Puerto Rican financial commentator

Francisco Xavier Serbiá Queipo (born July 24, 1968, in San Juan, Puerto Rico) is a financial commentator, syndicated columnist, and was news anchor of CNN Dinero at CNN en Español, from 2010 to 2023. Serbiá is also a former member of the boy band Menudo.

== Career ==
=== In Finance and journalism ===
Having already decided that music would not be part of his future, he finished his studies specializing in Finance, partly due to the financial problems he had thanks to the accountants who managed his fortune.

Serbiá has a master's degree in Financial Economics from Trinity College, Connecticut. He pursued an MBA with a specialization in Finance and also passed level I of the CFA exam.

Serbiá is the author of the best-seller "Four steps to wealth", published by Santillana. He is also a Yahoo! Finance writer. in Spanish on his weekly program "Conexión Dinero", and financial staff editor for Siempre Mujer's "Money Matters", published by Meredith Corporation.

Serbiá's columns are published by El Diario La Prensa of New York, El Nuevo Día, Puerto Rico, Ser Padres. For the International Center for Journalists, Xavier Serbiá was the instructor in online courses in Spanish on personal finance coverage for Hispanic journalists and journalists who cover US financial issues.

Serbia also launched xavierserbia.com, a financial site in Spanish. The site includes his opinions, videos, and questions and answers from a financial party.

In 2003, Serbiá was chosen by NBC-Telemundo and Ford to present the series "The Road to Triumph", in which he served as writer, advisor and presenter. He also appeared as a commentator on Telemundo (Noticiero Nacional), "NY Noticiero 47", "Mañana This" and "América en Vivo", "María Elvira Live", among others.

Serbiá also hosted a Spanish version of the game show Remote Control, named Control Remoto, for three months on Puerto Rican television's WAPA-TV during 1989. Mr.
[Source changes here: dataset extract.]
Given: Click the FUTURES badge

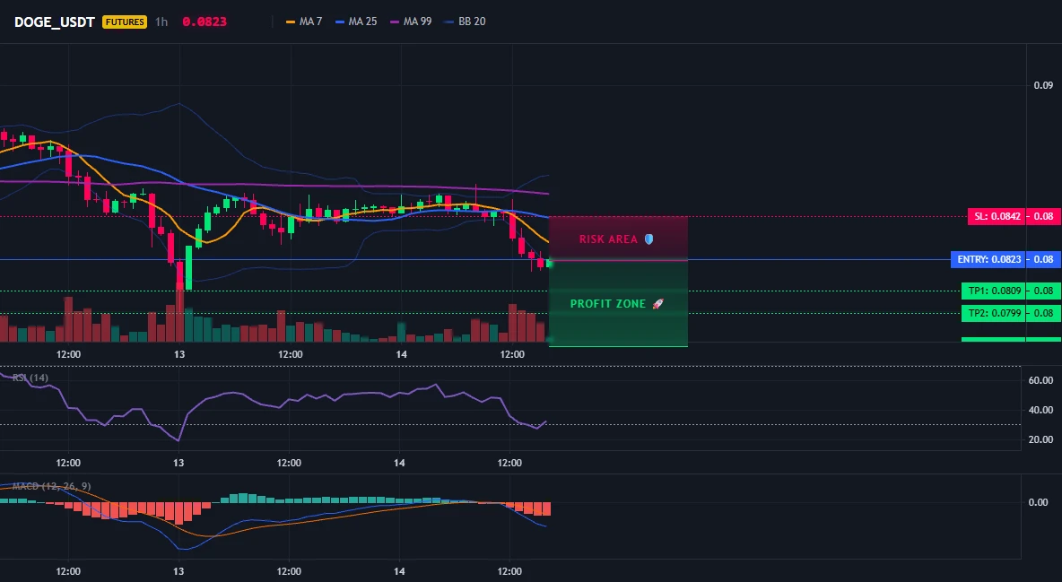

Serbiá has a master's degree in Economics from Trinity College and an MBA in Finance from Keller Graduate School of Management.

As an actor, Serbia acted in a sitcom named La Pensión de Doña Tere as well as on the teen musical comedy films Menudo: La Pelicula and Una aventura llamada Menudo, the two latter in which he shared credits with his fellow Menudo band members.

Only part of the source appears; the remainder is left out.